[Collected data entries]
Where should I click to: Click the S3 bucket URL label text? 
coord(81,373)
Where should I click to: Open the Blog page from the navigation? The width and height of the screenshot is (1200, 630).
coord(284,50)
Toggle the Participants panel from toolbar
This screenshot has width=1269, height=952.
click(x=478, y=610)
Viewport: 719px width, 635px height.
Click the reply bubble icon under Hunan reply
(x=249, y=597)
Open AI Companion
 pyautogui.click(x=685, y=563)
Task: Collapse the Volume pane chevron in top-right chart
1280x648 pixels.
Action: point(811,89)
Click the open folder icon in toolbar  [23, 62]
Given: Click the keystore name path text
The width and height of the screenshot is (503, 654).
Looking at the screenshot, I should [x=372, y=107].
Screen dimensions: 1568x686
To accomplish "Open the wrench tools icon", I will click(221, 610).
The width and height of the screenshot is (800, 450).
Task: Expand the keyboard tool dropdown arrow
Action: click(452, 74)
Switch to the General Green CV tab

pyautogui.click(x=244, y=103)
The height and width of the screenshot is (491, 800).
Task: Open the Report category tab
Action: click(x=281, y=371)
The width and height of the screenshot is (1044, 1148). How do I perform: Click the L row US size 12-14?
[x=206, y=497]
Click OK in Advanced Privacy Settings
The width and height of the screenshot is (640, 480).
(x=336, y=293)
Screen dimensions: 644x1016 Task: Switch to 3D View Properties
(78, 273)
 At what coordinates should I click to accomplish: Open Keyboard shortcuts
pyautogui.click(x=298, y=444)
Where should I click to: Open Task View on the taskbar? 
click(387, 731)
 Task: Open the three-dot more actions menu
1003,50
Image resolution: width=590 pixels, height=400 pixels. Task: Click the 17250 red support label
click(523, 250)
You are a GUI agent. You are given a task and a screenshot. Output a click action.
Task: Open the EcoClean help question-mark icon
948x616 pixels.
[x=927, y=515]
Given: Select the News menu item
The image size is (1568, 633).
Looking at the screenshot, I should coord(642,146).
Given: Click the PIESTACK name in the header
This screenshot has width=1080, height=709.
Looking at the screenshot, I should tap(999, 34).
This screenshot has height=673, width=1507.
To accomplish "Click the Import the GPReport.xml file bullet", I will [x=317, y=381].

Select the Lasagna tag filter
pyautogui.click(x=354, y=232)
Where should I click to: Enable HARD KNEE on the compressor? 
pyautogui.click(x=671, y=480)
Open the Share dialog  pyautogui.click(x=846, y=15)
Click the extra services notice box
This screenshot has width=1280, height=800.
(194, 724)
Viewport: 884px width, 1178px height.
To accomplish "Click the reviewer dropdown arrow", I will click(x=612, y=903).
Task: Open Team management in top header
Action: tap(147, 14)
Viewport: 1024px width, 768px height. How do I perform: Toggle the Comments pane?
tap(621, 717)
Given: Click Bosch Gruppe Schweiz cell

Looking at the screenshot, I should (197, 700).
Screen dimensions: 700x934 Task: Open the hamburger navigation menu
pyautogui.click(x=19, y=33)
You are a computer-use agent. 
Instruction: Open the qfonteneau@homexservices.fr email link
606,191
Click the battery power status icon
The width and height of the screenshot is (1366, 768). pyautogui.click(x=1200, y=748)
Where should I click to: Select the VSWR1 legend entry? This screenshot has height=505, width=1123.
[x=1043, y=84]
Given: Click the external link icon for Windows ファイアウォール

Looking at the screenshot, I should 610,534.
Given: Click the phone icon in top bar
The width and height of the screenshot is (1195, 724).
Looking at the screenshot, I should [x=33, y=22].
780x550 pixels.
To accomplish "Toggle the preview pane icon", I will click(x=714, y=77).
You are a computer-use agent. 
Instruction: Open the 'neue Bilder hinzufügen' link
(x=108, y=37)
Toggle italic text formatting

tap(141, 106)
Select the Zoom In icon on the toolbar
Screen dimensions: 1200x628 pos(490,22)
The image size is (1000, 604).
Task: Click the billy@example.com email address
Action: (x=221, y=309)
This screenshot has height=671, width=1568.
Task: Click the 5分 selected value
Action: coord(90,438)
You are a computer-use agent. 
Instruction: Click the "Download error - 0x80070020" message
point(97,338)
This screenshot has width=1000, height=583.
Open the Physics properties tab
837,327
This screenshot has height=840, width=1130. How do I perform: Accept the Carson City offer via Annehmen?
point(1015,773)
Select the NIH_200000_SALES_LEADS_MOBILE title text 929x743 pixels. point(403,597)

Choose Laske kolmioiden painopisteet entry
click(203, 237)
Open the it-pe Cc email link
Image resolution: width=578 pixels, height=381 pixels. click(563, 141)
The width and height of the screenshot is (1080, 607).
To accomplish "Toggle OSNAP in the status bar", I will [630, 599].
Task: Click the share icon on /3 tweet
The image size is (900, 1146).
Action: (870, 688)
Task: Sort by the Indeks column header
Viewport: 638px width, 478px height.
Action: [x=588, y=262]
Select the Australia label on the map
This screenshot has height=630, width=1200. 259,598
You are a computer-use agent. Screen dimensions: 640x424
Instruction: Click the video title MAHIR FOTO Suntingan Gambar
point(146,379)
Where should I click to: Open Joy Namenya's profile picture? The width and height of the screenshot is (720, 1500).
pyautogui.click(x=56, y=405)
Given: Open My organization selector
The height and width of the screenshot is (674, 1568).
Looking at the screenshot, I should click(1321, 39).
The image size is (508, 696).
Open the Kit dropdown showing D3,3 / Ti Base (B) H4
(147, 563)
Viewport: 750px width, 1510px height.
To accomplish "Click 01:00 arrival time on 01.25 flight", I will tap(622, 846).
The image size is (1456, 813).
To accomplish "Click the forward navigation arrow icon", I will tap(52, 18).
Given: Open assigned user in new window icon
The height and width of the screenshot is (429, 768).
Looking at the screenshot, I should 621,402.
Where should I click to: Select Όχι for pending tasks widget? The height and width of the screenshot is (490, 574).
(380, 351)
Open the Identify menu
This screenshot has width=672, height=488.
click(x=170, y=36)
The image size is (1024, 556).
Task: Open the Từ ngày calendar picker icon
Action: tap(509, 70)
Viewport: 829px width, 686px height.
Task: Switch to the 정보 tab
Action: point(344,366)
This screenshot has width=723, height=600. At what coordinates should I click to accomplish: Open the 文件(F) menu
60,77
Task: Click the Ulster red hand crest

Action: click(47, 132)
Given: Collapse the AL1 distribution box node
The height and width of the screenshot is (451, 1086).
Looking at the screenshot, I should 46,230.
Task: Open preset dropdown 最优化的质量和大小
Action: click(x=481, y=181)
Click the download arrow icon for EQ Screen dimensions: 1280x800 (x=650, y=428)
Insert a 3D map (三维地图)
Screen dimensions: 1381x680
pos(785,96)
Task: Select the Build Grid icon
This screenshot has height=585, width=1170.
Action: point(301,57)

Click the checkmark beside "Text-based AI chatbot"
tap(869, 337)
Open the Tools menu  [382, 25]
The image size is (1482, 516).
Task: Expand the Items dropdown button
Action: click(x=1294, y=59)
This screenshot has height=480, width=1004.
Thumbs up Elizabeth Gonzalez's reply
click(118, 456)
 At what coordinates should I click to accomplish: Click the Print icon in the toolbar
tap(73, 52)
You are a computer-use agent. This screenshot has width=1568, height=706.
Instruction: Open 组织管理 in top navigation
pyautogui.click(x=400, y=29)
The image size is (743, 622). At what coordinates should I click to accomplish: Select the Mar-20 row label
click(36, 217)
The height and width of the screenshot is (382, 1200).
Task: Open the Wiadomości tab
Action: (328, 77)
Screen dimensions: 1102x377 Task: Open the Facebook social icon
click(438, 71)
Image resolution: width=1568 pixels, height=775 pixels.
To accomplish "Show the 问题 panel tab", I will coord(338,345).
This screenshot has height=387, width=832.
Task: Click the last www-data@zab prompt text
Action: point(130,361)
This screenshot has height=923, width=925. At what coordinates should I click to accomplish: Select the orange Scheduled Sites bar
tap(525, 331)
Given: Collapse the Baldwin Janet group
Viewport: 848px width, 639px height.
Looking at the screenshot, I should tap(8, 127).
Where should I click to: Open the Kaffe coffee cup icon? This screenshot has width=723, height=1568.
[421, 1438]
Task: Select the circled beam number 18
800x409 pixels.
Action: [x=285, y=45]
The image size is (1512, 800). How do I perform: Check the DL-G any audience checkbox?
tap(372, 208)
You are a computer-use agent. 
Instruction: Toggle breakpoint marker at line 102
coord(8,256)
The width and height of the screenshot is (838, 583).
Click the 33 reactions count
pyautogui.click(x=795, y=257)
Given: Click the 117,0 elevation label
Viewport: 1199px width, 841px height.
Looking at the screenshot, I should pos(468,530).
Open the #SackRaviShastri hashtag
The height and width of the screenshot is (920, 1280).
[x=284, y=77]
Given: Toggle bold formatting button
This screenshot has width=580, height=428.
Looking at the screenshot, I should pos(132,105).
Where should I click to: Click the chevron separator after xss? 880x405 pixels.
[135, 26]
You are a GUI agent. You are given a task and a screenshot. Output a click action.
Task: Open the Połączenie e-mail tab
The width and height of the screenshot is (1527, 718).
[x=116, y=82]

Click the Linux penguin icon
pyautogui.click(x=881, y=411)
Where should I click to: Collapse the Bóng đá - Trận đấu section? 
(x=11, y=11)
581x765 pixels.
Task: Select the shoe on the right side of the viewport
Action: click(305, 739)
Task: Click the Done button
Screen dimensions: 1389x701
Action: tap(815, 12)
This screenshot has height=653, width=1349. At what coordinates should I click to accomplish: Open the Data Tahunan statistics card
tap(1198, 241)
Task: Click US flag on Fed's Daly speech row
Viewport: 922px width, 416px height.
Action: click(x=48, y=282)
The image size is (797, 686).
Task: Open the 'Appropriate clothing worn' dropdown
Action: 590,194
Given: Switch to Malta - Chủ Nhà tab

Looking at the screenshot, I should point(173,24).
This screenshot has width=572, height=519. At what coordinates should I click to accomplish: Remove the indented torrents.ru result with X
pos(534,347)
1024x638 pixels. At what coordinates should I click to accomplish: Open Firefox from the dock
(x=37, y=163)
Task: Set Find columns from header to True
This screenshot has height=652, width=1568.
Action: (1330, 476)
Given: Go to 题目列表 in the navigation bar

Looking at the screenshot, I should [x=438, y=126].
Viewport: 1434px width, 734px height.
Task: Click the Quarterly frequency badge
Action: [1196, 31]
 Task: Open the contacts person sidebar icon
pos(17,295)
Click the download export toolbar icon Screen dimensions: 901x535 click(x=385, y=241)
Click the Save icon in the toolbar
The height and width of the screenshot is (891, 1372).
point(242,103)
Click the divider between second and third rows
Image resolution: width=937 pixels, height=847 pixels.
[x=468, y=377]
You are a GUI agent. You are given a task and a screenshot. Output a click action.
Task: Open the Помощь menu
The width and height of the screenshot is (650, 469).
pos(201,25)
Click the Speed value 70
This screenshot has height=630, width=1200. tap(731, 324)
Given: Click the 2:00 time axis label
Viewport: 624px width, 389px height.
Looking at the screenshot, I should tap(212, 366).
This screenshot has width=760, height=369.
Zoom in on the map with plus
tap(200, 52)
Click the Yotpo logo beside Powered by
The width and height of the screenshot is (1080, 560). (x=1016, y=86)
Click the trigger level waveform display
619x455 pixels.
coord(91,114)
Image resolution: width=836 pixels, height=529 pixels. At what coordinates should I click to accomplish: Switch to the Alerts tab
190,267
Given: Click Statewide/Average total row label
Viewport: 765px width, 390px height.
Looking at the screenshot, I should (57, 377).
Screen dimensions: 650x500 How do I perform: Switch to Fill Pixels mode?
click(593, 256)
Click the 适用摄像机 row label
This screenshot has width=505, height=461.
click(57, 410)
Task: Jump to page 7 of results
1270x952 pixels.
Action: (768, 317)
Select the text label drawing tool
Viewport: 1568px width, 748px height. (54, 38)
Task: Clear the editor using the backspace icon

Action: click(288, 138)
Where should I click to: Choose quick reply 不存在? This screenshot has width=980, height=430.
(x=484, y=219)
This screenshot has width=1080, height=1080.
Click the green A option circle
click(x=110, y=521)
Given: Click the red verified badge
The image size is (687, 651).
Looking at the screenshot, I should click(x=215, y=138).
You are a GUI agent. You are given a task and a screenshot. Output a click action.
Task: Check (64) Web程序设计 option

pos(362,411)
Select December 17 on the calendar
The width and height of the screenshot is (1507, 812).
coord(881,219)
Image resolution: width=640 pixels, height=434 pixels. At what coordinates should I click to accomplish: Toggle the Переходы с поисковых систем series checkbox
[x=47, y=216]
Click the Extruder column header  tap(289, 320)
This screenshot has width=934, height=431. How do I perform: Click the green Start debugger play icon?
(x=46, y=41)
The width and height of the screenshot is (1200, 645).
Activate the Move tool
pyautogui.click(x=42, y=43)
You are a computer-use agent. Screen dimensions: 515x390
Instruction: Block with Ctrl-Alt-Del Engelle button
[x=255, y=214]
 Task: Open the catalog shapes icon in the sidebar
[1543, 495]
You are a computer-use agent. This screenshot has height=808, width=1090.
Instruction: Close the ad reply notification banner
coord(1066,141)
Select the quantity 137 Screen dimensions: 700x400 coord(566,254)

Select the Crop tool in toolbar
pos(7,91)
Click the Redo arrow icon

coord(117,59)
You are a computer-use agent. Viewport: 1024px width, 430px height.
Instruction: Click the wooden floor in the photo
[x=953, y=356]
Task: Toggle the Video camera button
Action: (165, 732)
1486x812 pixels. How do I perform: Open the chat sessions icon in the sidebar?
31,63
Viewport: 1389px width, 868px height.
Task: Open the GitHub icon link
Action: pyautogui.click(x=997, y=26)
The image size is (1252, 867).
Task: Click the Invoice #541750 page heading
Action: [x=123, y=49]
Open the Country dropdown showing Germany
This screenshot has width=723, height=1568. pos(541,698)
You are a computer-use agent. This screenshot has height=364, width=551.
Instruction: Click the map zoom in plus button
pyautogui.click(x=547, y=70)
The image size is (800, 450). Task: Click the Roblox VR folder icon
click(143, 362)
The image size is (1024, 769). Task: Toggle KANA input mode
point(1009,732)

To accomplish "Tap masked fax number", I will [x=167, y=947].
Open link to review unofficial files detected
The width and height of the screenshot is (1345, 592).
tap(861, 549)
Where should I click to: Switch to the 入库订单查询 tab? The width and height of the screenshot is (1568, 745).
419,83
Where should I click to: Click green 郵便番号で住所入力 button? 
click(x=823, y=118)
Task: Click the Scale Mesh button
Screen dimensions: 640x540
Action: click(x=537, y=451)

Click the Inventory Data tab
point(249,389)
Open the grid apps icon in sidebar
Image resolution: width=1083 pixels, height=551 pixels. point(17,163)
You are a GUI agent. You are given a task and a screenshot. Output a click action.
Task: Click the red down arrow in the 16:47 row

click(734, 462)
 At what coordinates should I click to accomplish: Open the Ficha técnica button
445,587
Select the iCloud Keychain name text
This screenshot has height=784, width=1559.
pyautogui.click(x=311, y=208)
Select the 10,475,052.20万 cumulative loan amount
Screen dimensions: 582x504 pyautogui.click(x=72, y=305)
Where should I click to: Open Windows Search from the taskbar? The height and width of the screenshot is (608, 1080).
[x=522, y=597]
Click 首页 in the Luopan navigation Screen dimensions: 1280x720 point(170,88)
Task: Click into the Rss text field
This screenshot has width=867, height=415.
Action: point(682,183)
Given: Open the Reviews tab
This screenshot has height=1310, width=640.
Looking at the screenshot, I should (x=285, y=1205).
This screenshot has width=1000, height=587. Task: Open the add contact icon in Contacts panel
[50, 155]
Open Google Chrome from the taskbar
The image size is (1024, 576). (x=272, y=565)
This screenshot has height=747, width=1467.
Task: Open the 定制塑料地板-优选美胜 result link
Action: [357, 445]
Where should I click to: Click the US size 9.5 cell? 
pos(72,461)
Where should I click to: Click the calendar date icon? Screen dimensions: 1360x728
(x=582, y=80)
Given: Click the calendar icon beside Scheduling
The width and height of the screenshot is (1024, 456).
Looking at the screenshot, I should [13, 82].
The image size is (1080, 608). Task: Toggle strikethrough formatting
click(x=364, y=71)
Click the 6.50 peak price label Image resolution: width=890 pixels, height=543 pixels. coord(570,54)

* **TASK PROMPT**: In the entries above, how many lines hold the word "time"? State the number and nothing else.

* **EXERCISE ANSWER**: 2